Records contained in a dataset
• • •

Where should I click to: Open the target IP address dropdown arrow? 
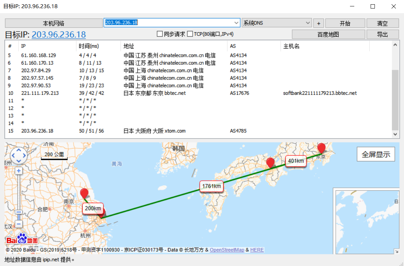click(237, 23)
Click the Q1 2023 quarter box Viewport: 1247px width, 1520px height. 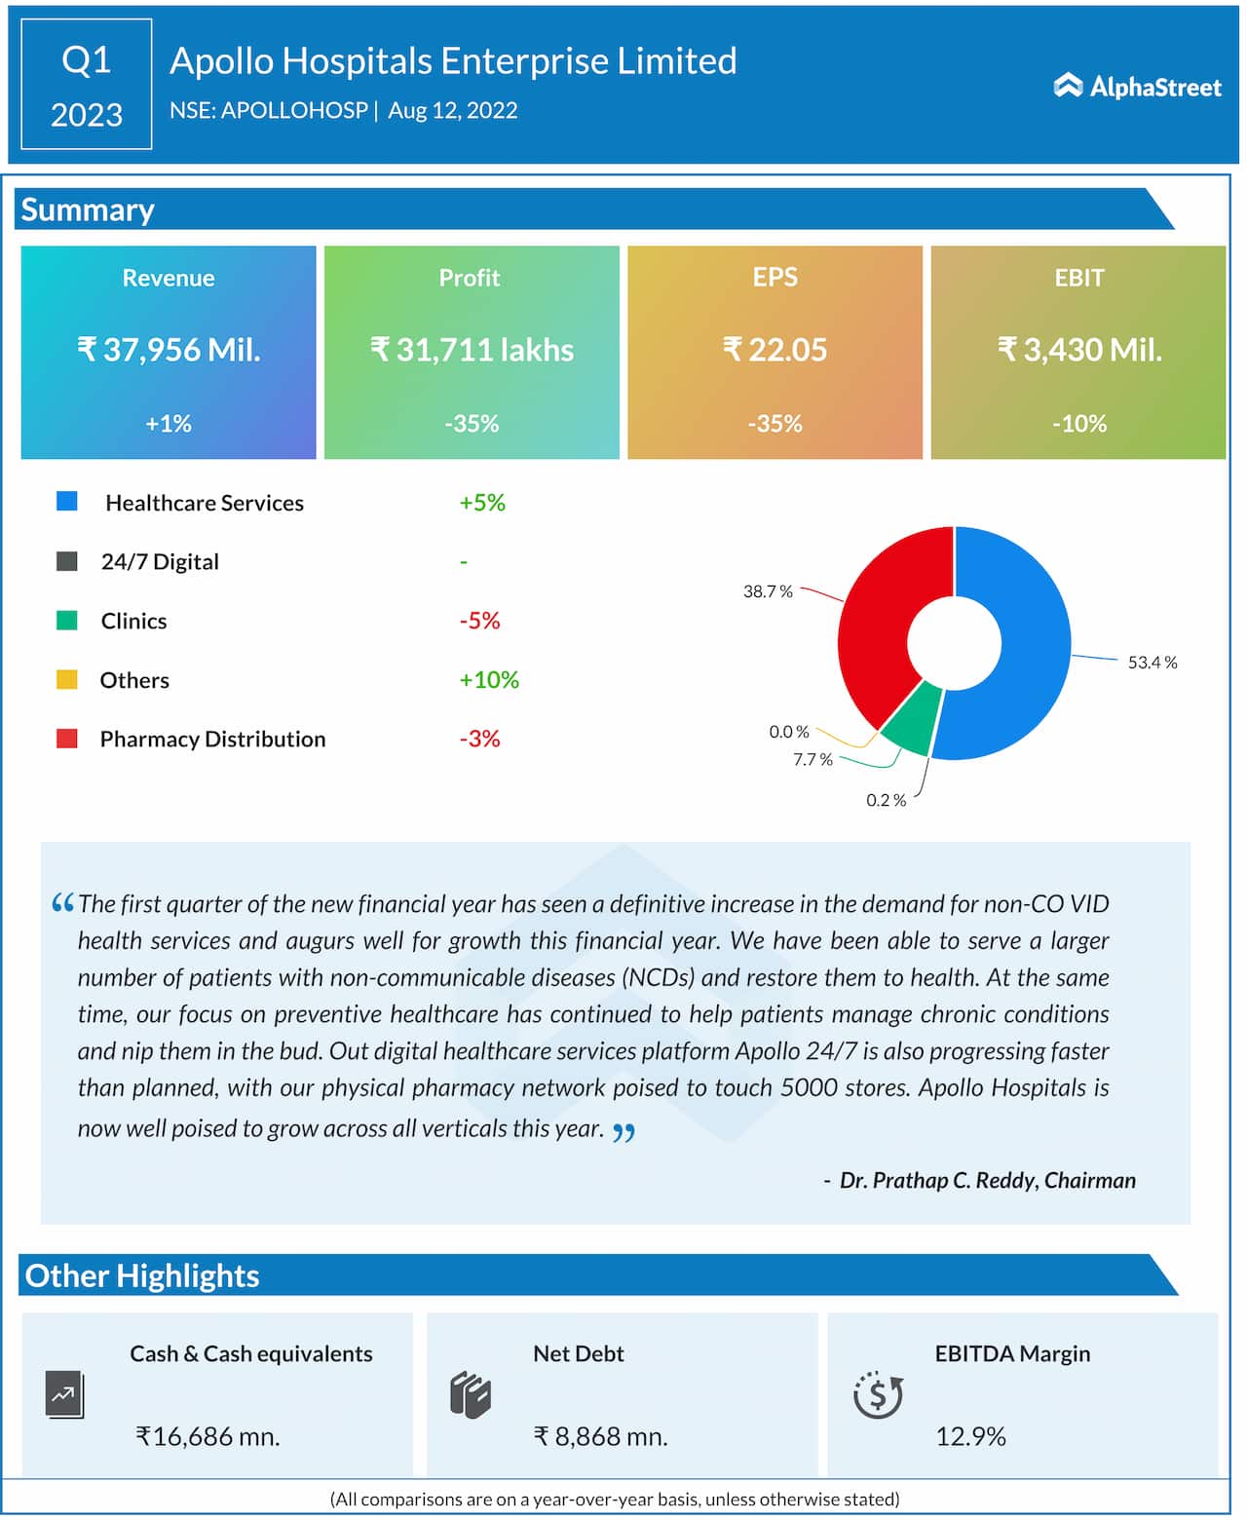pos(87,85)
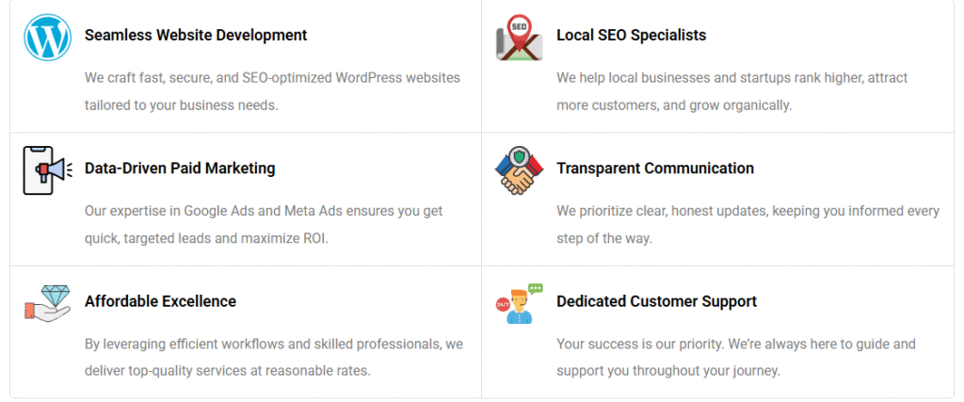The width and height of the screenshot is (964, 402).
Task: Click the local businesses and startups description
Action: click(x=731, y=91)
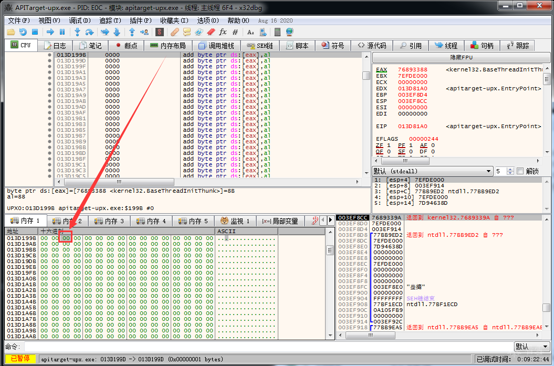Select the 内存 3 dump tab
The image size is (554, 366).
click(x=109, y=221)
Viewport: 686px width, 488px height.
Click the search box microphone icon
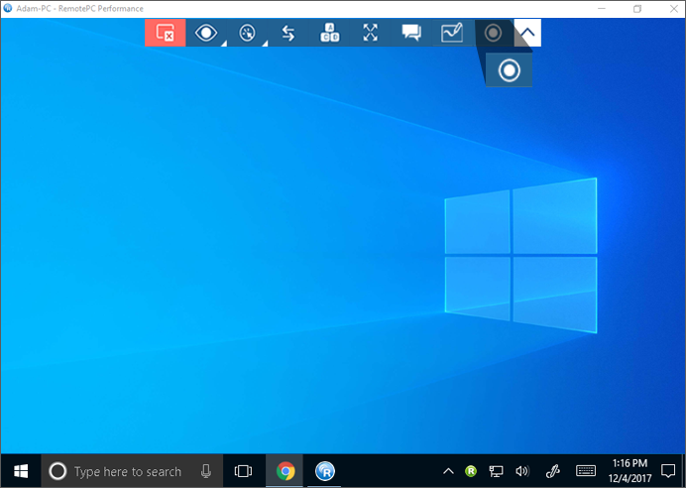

• • •

What is required
Repeat exactly the lines from the one holding "Viewport: 686px width, 488px height." through the last line of the entries, both included; the pictures do not belong in the copy.

Response to this task
Viewport: 686px width, 488px height.
Click the search box microphone icon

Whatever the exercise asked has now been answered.